German president tells Angela Merkel to come clean on EU debt deal
GERMAN president Joachim Gauck has ordered Chancellor Angela Merkel to clarify exactly what she agreed behind closed doors at the EU crisis summit ten days ago, lending a powerful voice to critics dismayed by the surging costs of euro bail-outs.
"She has a duty to explain in great detail what it means, and what it means fiscally. There seems to be a lack of energy in telling the people what is really happening," he told ZDF television.
President Gauck's broadside came as markets wait anxiously for a crucial hearing this Tuesday by Germany's constitutional court on the legality of the European Stability Mechanism (ESM), the EU's €500bn bail-out fund. A clear ruling against the ESM would throw into doubt Germany's ability to backstop the euro and risk a dramatic escalation of the debt crisis.
Legal challenges to the ESM have been filed by a range of private citizens and lawmakers, mostly arguing that the fund violates the Bundestag's sovereign control over budgets, and eviscerates democracy. Mr Gauck will not sign the ESM into law until the court has ruled, probably later this month.
There is deep confusion over the summit deal after Mrs Merkel claimed that it "changed nothing" and that the small print made in it clear that there would be "no further liabilities".
Mrs Merkel's attempt to row back from the accord has undercut efforts of the French, Italian, and Spanish leaders to claim a major breakthrough - chiefly moves towards an EU "banking union" and green light for bond rescues on easier terms. Yields on Spanish 10-year bonds punched back up to crisis levels of nearly 6.9pc on Friday as post-summit optimism drained away.
Eurozone finance ministers will meet on Monday to flesh out details on use of the ESM to backstop sovereign debt. The summit deal tweaked the terms of any ESM bond purchases, allowing states to tap the fund without facing a harsh "Troika regime" provided they comply with EU fiscal rules.
However, it remains unclear whether the fund has the firepower to defend the system since Germany refused to grant the ESM a banking licence enabling it to borrow from the European Central Bank.
Ignazio Visco, the Bank of Italy's governor, said over the weekend that the ESM's resources were "insufficient" to tackle the crisis. He warned that monetary union had become deeply dysfunctional, with booming Germany able to borrow four times more cheaply than prostrate Italy. "This is creating a serious centrifugal force in the eurozone," he told Corriere Della Sera.
Mr Visco said most of 470 basis point spread in Italian 10-year debt over German Bunds has nothing to do with errors by Italy itself. He expects Italy's economy to contract by 2pc this year.
Chancellor Merkel has finessed the EMU crisis over the last two years behind a screen of calculated ambiguity, hinting at fiscal union at EU summits while insisting later that there had been no actual move towards joint liability.

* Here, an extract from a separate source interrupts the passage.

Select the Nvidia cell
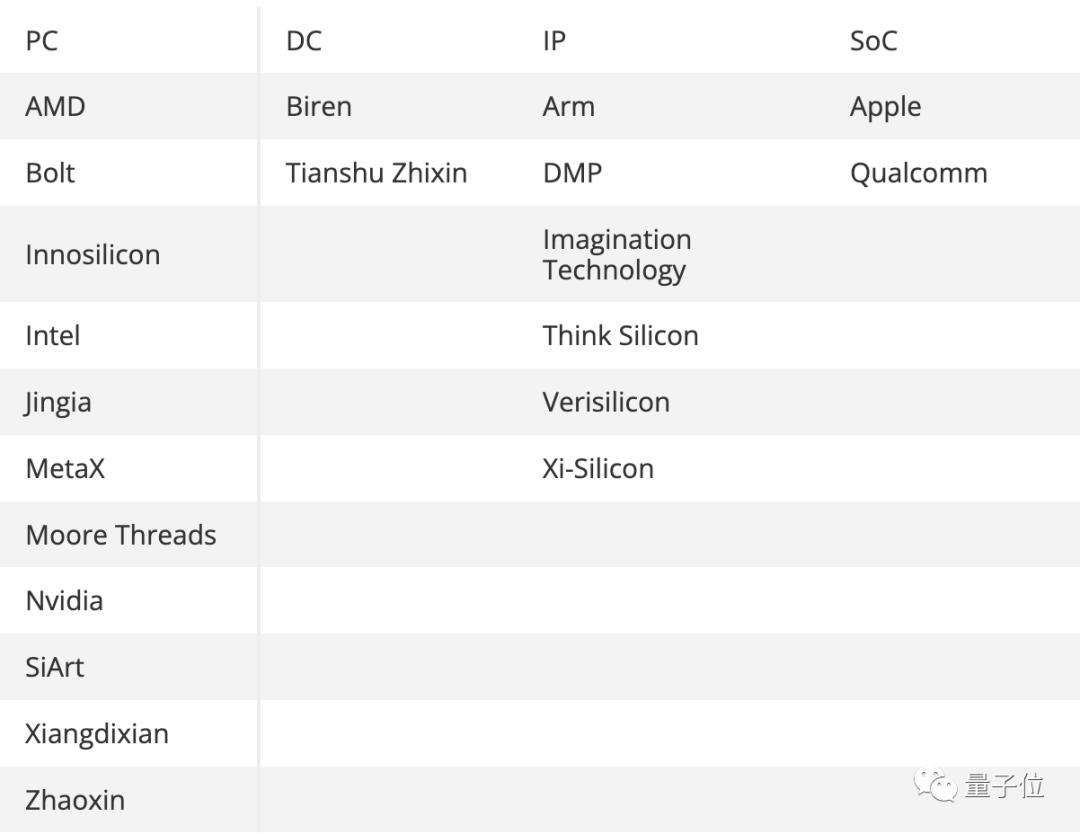 [x=64, y=601]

Critics say this strategy has run its course. The crisis is nearing the point where Germany must either cross the Rubicon towards shared budgets and debts or make clear that it will go no further to save the euro.
Anti-euro protest within Germany is becoming louder as potential costs escalate, with Bundesbank "loans" to other EMU central banks under the `Target2' payments system reaching €729bn in June.
A group of 170 economists from the "German-speaking" zone published a joint letter last week warning that an EU banking union would pool bank debts worth three times total sovereign debt -- €23 trillion by some estimates - and expose northern creditor states to ruinous liabilities.
They said such a move would lead to bitter discord between countries and ultimately poison the European Project. The group called for the losses to be imposed on banks and creditors, claiming the EU's current bail-out policies amount to a rescue for "Wall Street and the City of London".
Pro bail-out economists in Germany said such arguments are reckless and echo the sort of "liquidationist" thinking that allowed the US and Central European banking systems to collapse in 1931, with dire consequences.